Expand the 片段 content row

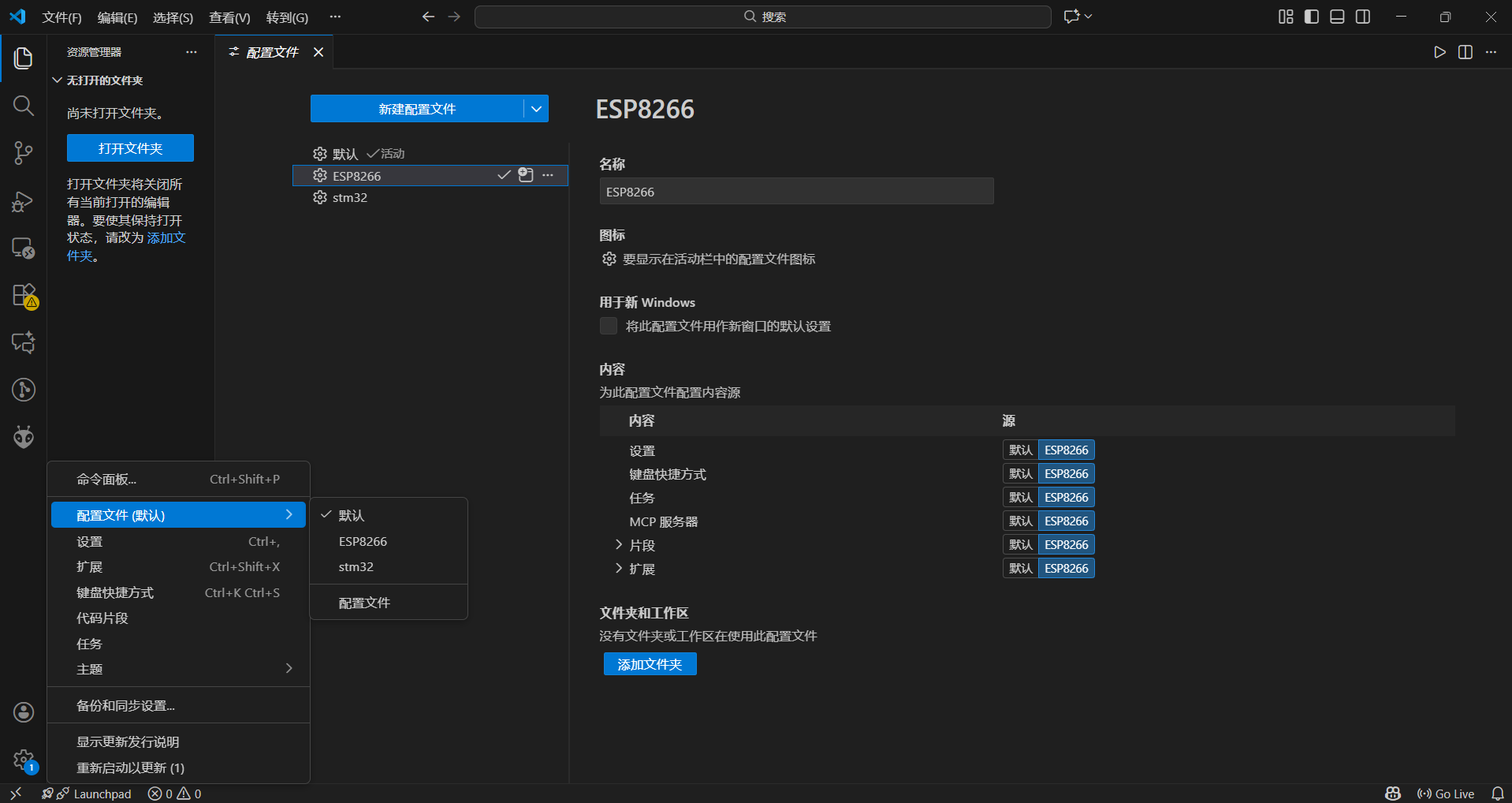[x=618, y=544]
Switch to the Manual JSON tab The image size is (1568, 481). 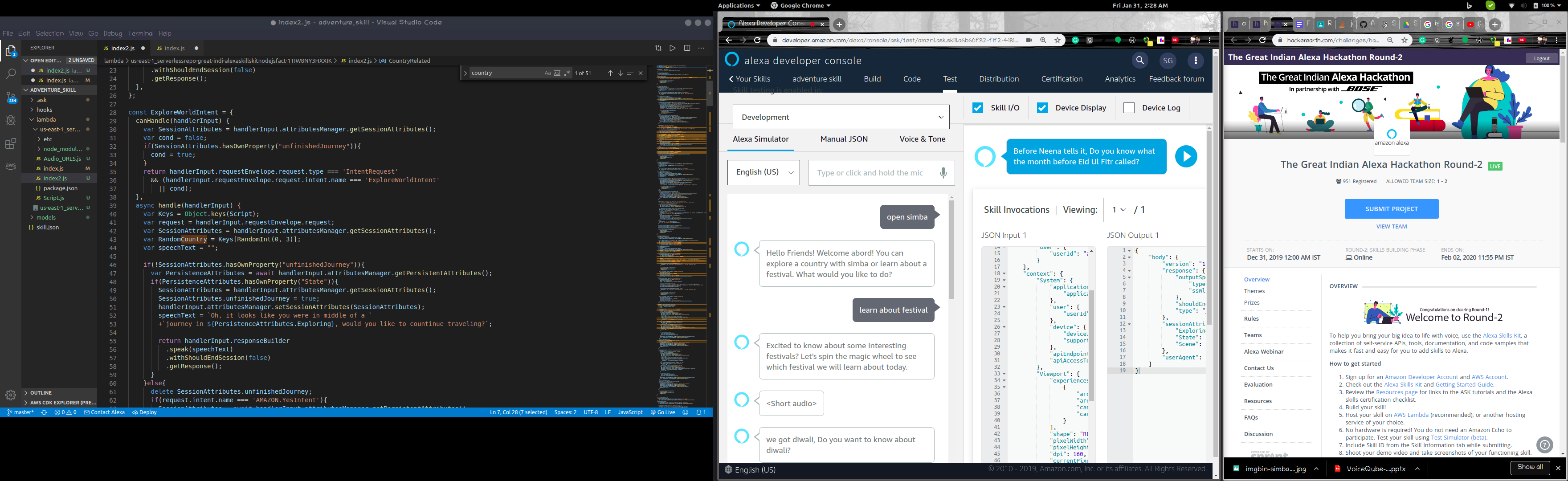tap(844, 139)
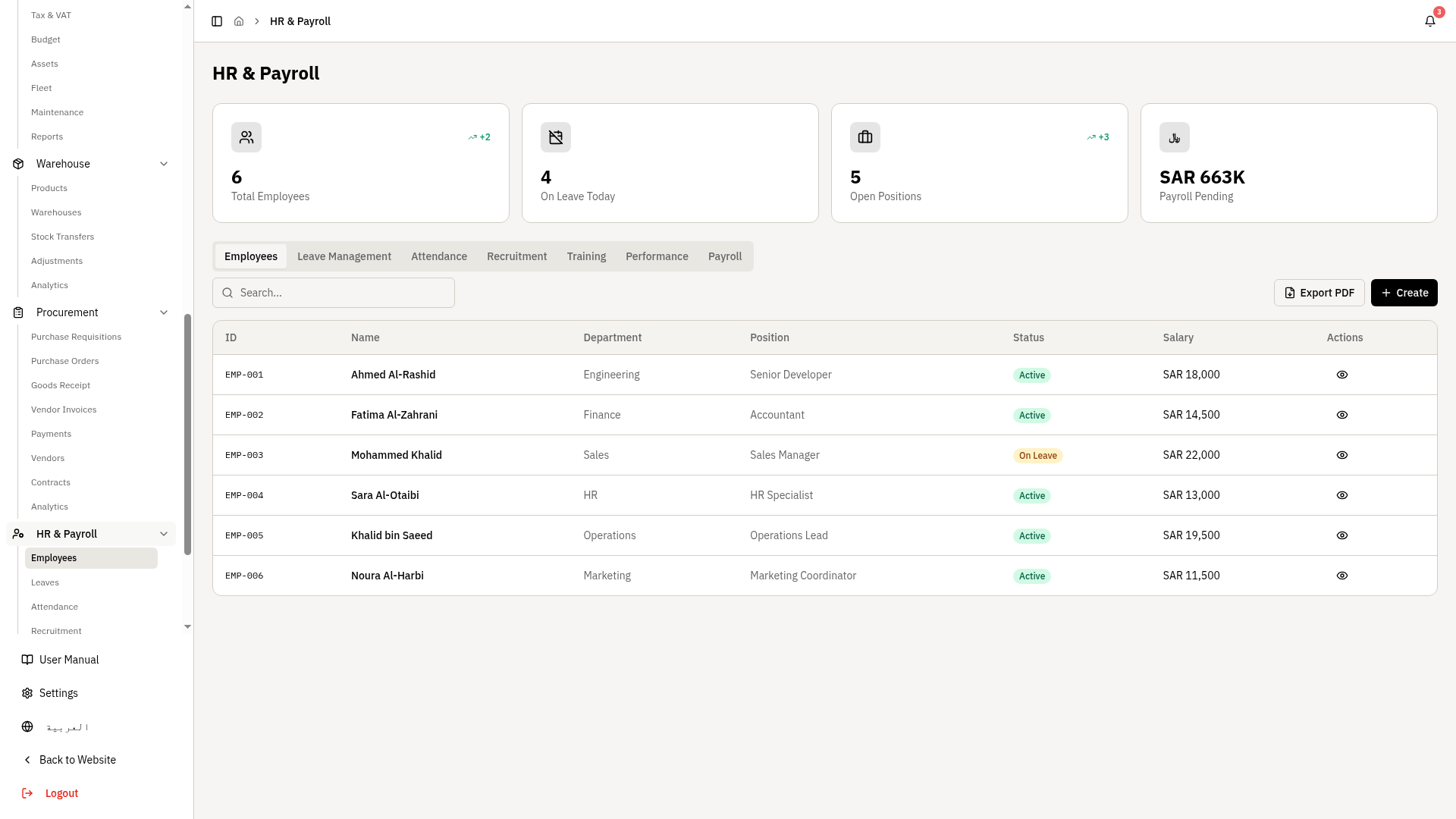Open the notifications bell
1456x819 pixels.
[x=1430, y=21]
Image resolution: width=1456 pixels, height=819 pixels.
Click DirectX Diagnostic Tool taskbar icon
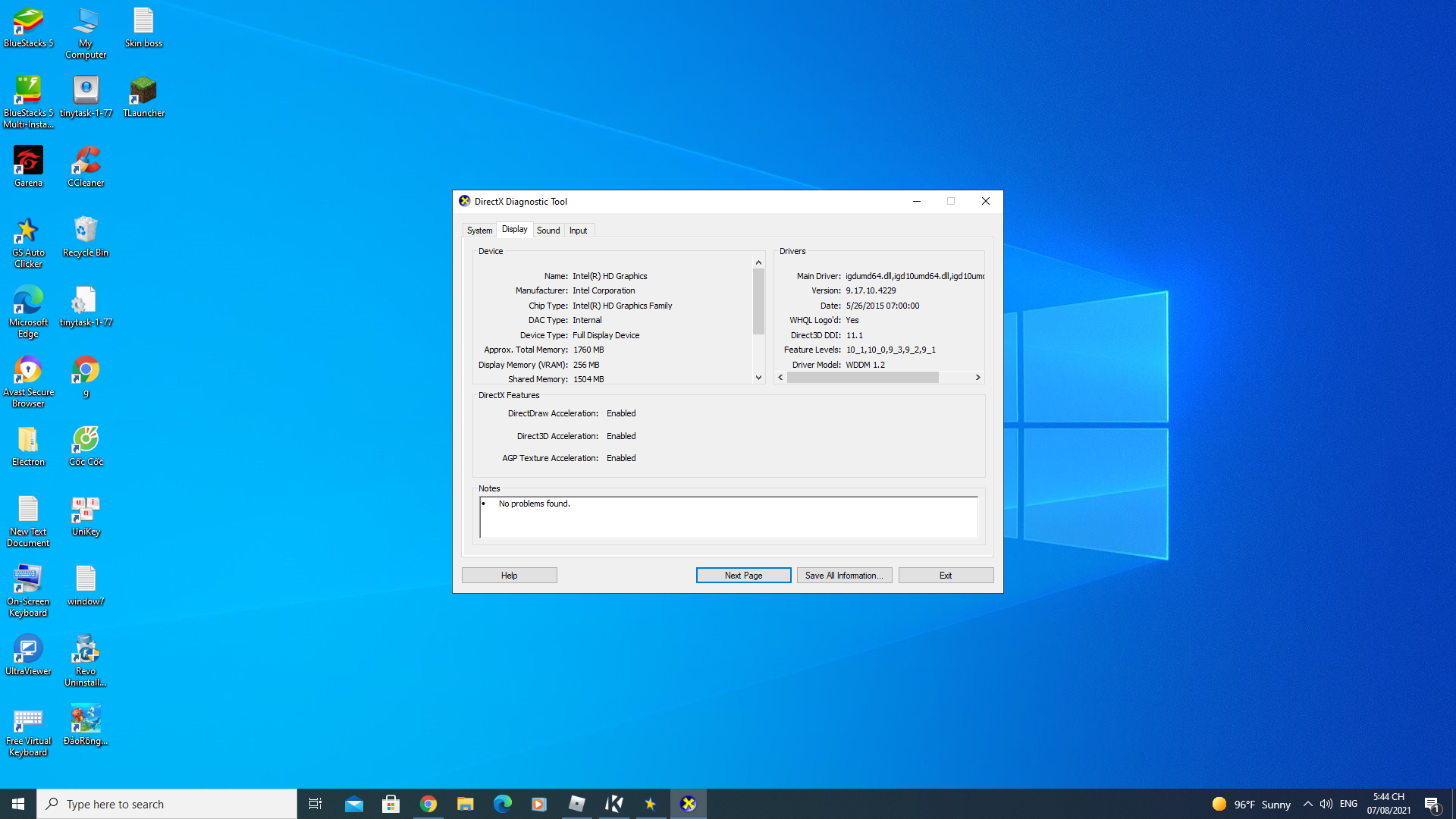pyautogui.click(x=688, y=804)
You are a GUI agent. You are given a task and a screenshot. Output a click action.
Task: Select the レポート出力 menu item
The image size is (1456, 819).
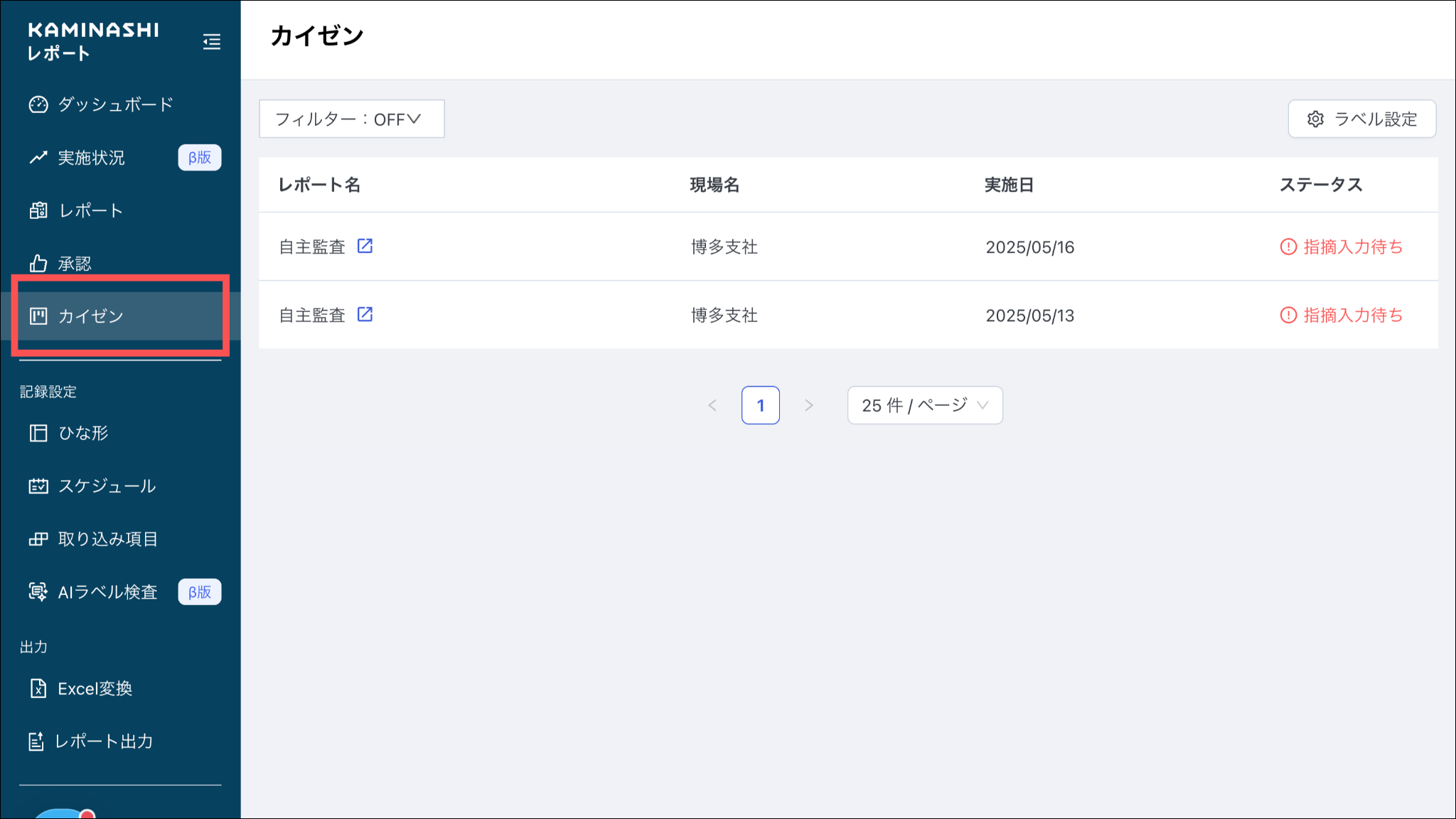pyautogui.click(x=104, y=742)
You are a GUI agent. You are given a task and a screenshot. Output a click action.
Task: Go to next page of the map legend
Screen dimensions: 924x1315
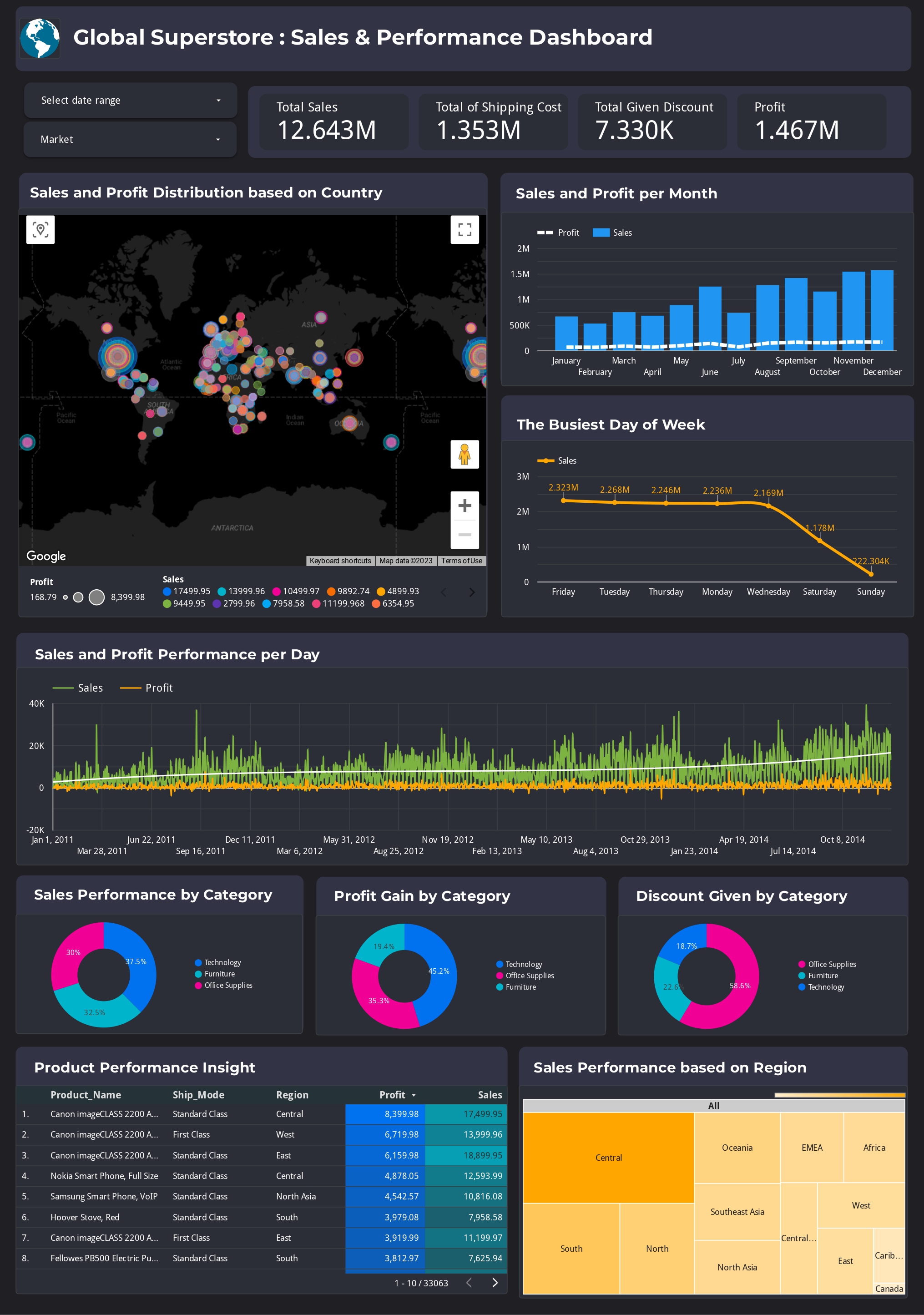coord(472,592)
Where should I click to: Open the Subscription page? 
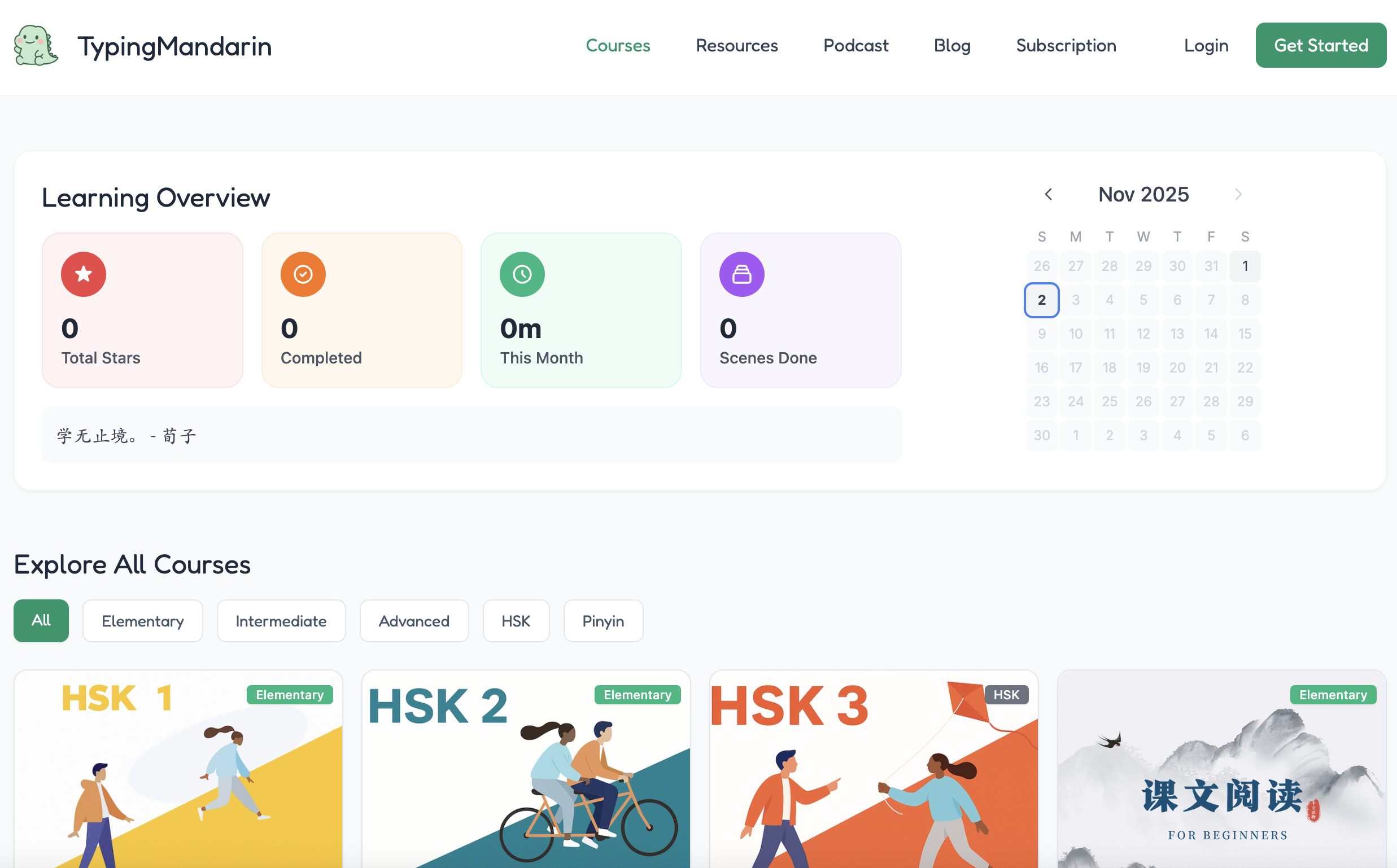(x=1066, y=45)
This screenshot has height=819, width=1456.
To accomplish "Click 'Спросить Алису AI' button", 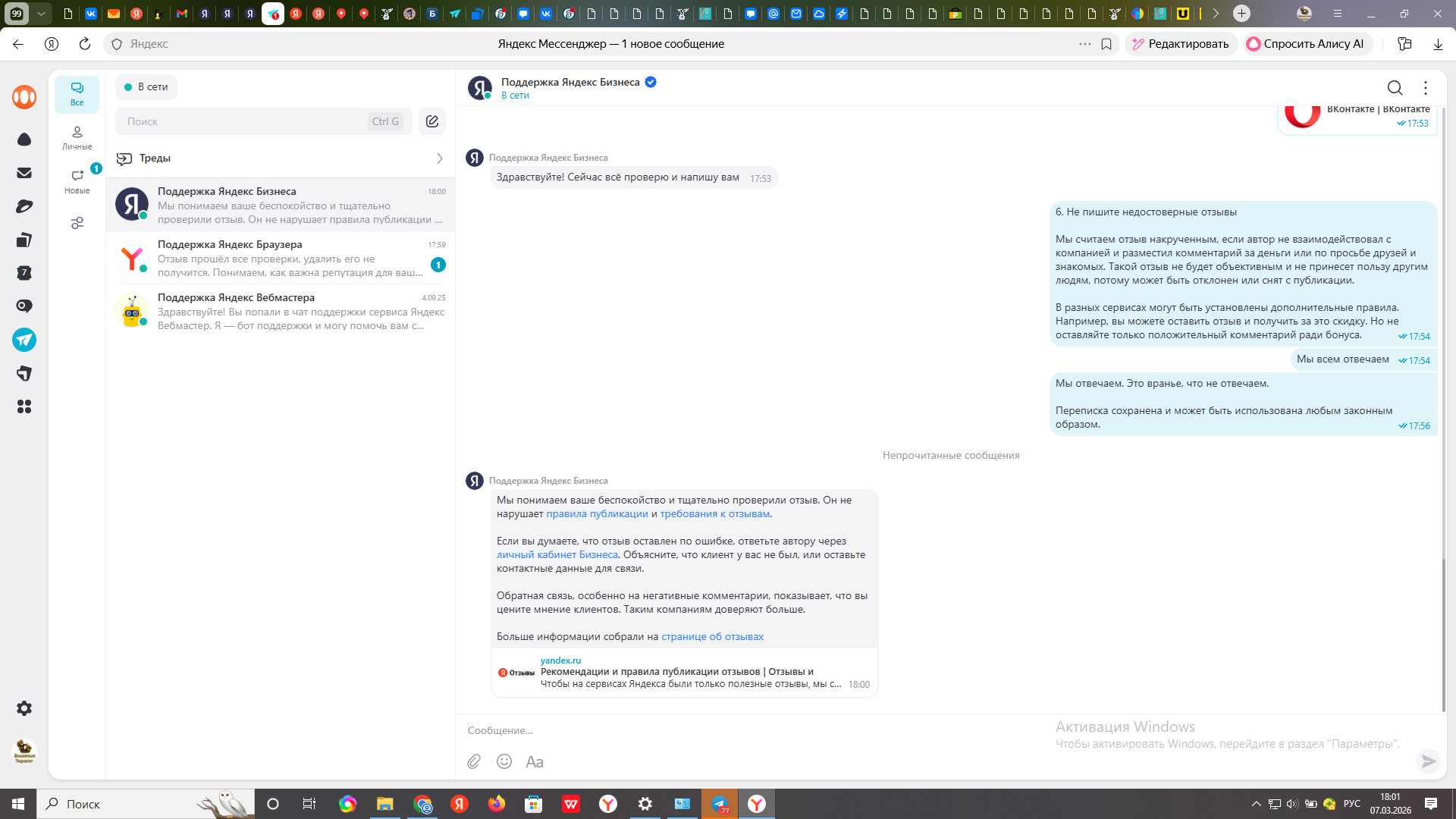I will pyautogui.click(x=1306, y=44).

::::::::

Starting at the line containing "Image resolution: width=1456" and stopping at the line containing "Task: Select the レポート出力 menu item", output each line exactly as it appears above. Leave out the pictures.

Image resolution: width=1456 pixels, height=819 pixels.
Click DirectX Diagnostic Tool taskbar icon
pyautogui.click(x=688, y=804)
You are a GUI agent. You are given a task and a screenshot. Output a click action.
Task: Select the レポート出力 menu item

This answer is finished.